• **WHAT IS ASKED**: Copy out the material below, putting "Launch" wherever "Open" appears and leaving the rest untouched.

• **Data on locating visible targets**:
......
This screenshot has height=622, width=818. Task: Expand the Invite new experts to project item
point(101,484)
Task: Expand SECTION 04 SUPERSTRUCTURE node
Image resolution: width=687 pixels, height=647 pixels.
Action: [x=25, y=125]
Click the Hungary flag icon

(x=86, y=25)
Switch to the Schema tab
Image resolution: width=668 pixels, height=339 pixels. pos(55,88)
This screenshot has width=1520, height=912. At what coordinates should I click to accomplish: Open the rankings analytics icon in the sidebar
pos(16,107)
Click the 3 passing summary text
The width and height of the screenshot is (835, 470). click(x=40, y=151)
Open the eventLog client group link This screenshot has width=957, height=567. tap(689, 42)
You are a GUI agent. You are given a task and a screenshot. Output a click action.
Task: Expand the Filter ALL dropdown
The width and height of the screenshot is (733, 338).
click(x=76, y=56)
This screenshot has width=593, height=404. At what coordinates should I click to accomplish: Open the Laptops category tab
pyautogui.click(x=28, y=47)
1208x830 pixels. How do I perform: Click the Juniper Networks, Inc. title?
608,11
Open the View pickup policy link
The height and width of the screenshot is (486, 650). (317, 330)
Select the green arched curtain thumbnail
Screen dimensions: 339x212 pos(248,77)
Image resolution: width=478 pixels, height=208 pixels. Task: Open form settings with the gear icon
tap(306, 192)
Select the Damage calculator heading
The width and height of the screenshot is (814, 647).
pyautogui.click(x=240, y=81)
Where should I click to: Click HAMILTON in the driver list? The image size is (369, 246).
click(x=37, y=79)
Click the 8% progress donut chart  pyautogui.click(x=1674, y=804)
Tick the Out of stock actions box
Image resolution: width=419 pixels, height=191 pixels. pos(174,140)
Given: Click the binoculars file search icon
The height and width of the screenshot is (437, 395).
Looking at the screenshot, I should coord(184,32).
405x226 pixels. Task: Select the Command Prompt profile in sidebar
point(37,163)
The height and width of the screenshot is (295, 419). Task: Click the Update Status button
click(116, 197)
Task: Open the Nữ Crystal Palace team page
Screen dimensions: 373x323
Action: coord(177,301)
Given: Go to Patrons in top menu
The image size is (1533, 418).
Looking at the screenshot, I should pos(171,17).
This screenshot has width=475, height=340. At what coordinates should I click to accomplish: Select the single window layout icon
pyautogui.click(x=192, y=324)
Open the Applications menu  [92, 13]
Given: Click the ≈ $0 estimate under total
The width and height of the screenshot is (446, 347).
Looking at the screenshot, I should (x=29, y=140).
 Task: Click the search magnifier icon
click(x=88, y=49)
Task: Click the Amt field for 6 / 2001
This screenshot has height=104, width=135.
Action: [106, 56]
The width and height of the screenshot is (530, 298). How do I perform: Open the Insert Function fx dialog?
......
• **THE SOLUTION**:
This screenshot has height=622, width=818. Task: Expand the Invite new experts to project item
point(101,484)
Task: Expand SECTION 04 SUPERSTRUCTURE node
Image resolution: width=687 pixels, height=647 pixels.
Action: [x=25, y=125]
Click the Hungary flag icon

(x=86, y=25)
Switch to the Schema tab
Image resolution: width=668 pixels, height=339 pixels. pos(55,88)
This screenshot has width=1520, height=912. At what coordinates should I click to accomplish: Launch the rankings analytics icon in the sidebar
pos(16,107)
Click the 3 passing summary text
The width and height of the screenshot is (835, 470). click(x=40, y=151)
Launch the eventLog client group link This screenshot has width=957, height=567. tap(689, 42)
You are a GUI agent. You are given a task and a screenshot. Output a click action.
Task: Expand the Filter ALL dropdown
The width and height of the screenshot is (733, 338).
click(x=76, y=56)
This screenshot has width=593, height=404. At what coordinates should I click to accomplish: Launch the Laptops category tab
pyautogui.click(x=28, y=47)
1208x830 pixels. How do I perform: Click the Juniper Networks, Inc. title?
608,11
Launch the View pickup policy link
The height and width of the screenshot is (486, 650). (317, 330)
Select the green arched curtain thumbnail
Screen dimensions: 339x212 pos(248,77)
Image resolution: width=478 pixels, height=208 pixels. Task: Launch form settings with the gear icon
tap(306, 192)
Select the Damage calculator heading
The width and height of the screenshot is (814, 647).
pyautogui.click(x=240, y=81)
Where should I click to: Click HAMILTON in the driver list? The image size is (369, 246).
click(x=37, y=79)
Click the 8% progress donut chart  pyautogui.click(x=1674, y=804)
Tick the Out of stock actions box
Image resolution: width=419 pixels, height=191 pixels. pos(174,140)
Given: Click the binoculars file search icon
The height and width of the screenshot is (437, 395).
Looking at the screenshot, I should coord(184,32).
405x226 pixels. Task: Select the Command Prompt profile in sidebar
point(37,163)
The height and width of the screenshot is (295, 419). Task: Click the Update Status button
click(116, 197)
Task: Launch the Nữ Crystal Palace team page
Screen dimensions: 373x323
Action: coord(177,301)
Given: Go to Patrons in top menu
The image size is (1533, 418).
Looking at the screenshot, I should pos(171,17).
This screenshot has width=475, height=340. At what coordinates should I click to accomplish: Select the single window layout icon
pyautogui.click(x=192, y=324)
Launch the Applications menu  [92, 13]
Given: Click the ≈ $0 estimate under total
The width and height of the screenshot is (446, 347).
Looking at the screenshot, I should (x=29, y=140).
 Task: Click the search magnifier icon
click(x=88, y=49)
Task: Click the Amt field for 6 / 2001
This screenshot has height=104, width=135.
Action: [106, 56]
The width and height of the screenshot is (530, 298). How do I perform: Launch the Insert Function fx dialog?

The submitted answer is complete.